## The task:
Two lines in the data below mark the range: the one with "Screen dimensions: 1567x784" and the one with "Task: Open the 2 Deployment channel". Return both, along with every line between them, exactly.

## Data to examine:
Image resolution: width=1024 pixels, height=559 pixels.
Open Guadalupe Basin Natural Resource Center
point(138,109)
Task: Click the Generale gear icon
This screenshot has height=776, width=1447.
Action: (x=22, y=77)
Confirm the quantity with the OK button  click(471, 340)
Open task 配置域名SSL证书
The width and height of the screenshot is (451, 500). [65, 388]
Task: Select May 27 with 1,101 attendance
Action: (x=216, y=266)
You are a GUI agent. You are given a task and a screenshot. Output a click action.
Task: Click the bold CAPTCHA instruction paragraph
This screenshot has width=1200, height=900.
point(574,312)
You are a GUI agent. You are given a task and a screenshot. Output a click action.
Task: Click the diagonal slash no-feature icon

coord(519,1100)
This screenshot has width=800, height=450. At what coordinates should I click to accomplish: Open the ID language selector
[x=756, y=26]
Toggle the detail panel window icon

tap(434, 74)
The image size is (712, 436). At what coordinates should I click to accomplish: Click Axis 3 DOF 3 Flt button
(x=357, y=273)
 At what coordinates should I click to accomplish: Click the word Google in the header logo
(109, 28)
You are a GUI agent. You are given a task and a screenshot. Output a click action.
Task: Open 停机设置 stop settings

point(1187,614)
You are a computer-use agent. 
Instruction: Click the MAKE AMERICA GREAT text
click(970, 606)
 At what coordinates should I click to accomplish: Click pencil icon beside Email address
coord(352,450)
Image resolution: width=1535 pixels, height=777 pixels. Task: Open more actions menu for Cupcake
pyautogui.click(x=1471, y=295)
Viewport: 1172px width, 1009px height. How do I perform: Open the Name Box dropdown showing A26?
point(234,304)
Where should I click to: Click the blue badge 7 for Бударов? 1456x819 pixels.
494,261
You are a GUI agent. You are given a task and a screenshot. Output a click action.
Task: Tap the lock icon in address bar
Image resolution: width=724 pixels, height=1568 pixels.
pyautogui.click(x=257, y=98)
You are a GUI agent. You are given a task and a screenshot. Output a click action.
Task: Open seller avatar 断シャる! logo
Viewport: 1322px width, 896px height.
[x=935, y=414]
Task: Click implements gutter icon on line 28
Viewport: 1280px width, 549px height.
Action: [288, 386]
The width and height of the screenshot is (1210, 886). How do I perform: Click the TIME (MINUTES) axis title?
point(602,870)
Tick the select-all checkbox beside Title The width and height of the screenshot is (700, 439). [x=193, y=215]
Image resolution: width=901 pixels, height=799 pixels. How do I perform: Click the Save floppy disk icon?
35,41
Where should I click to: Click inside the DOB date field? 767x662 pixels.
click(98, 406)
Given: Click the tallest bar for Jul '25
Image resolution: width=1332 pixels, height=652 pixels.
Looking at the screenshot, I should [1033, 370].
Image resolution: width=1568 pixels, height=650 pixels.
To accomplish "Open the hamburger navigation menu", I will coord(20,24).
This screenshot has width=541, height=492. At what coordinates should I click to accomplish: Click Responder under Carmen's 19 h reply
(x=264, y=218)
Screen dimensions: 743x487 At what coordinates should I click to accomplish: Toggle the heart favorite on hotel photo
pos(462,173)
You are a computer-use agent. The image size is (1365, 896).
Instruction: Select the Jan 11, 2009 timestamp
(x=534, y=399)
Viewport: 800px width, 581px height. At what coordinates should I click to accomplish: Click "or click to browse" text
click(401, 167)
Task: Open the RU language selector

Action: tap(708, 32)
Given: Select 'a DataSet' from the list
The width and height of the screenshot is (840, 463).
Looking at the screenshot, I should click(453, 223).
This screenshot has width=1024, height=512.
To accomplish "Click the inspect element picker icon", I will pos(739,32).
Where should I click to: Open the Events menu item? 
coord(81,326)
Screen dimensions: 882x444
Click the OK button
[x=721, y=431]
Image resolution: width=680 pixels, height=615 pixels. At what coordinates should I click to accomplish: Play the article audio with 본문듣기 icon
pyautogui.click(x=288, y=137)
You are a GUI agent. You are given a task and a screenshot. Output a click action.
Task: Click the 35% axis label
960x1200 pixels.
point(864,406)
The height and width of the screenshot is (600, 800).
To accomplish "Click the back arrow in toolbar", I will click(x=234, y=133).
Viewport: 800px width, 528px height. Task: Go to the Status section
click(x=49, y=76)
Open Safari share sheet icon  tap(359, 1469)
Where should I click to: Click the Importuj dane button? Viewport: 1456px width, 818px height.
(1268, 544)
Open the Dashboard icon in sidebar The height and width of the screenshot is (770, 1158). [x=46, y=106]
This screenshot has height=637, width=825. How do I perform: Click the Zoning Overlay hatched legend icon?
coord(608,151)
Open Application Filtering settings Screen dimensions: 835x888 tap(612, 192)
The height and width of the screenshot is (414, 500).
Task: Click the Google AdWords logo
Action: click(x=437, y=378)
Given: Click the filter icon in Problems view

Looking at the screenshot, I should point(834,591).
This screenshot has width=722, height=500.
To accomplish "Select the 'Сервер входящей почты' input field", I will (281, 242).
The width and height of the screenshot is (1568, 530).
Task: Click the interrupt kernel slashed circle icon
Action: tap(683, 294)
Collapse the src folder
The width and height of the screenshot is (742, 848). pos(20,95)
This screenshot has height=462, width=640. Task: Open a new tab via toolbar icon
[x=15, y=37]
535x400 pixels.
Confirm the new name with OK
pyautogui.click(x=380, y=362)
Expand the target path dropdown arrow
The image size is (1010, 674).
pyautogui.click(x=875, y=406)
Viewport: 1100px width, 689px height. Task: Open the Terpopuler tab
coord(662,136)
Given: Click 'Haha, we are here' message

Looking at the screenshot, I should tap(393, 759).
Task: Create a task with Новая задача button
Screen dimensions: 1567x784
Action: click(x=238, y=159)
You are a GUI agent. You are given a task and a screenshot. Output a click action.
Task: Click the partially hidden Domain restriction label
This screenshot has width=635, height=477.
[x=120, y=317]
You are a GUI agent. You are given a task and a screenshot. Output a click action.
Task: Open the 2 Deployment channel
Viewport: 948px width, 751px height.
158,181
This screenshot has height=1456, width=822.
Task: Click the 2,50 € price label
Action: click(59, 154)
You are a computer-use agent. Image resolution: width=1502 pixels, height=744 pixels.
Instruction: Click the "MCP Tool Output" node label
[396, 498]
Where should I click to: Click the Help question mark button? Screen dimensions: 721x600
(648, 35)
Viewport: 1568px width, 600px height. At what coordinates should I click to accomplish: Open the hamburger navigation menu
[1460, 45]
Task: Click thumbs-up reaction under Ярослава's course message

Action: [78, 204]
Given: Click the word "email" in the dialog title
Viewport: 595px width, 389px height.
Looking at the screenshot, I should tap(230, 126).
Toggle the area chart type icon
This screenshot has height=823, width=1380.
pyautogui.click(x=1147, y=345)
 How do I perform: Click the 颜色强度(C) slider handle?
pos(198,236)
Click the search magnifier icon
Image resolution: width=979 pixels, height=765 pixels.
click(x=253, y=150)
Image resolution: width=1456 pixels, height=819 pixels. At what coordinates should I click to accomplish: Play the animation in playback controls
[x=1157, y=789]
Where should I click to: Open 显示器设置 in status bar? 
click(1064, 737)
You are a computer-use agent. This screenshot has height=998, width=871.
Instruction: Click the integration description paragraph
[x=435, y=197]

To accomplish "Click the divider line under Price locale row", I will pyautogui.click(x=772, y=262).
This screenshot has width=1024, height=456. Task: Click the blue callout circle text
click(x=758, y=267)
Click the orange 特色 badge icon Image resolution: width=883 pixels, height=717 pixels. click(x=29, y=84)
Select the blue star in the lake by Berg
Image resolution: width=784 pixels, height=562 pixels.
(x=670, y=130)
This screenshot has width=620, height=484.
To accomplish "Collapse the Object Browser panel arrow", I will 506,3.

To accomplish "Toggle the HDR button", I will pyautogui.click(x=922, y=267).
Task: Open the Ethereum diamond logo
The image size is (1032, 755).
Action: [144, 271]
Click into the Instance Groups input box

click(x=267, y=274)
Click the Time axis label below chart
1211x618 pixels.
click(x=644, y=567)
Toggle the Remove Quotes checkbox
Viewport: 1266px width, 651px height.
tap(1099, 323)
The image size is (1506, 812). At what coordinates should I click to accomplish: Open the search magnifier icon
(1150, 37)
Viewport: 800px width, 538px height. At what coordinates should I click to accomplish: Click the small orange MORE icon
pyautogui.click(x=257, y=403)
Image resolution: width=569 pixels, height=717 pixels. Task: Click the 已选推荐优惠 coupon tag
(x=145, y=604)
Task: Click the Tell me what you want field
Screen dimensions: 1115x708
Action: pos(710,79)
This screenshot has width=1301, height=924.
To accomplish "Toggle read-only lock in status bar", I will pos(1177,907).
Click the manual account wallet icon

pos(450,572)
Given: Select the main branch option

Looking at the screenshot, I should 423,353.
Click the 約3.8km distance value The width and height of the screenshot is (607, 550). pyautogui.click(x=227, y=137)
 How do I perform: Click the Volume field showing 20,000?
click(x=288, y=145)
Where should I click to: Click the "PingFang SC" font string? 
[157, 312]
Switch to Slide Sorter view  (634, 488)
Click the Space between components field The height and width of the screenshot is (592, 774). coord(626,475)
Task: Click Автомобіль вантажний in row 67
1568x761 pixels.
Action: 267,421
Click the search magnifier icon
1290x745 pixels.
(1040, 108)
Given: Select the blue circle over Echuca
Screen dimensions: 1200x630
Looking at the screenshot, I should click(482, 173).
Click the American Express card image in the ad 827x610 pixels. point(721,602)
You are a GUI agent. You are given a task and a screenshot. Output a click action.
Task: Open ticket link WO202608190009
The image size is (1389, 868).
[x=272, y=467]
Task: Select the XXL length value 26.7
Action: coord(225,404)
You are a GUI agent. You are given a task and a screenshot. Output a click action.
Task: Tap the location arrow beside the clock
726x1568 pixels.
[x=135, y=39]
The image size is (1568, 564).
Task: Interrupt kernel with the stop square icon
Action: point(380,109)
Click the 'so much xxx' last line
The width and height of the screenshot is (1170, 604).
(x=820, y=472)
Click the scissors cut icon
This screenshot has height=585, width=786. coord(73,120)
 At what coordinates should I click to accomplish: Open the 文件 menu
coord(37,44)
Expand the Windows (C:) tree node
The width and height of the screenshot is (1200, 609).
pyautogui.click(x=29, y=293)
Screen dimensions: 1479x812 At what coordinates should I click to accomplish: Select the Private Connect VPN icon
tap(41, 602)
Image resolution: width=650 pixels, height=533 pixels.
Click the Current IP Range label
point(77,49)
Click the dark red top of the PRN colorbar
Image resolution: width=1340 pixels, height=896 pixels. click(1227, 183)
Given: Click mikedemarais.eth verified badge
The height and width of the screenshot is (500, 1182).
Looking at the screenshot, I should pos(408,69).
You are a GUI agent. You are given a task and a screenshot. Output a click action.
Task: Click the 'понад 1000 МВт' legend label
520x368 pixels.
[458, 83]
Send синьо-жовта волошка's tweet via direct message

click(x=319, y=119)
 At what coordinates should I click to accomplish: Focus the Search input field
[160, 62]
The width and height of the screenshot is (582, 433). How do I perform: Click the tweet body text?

## Answer section:
Screen dimensions: 1567x784
Action: click(x=238, y=159)
You are a GUI agent. You are given a task and a screenshot. Output a click action.
Task: Click the partially hidden Domain restriction label
This screenshot has width=635, height=477.
[x=120, y=317]
You are a GUI agent. You are given a task and a screenshot. Output a click action.
Task: Open the 2 Deployment channel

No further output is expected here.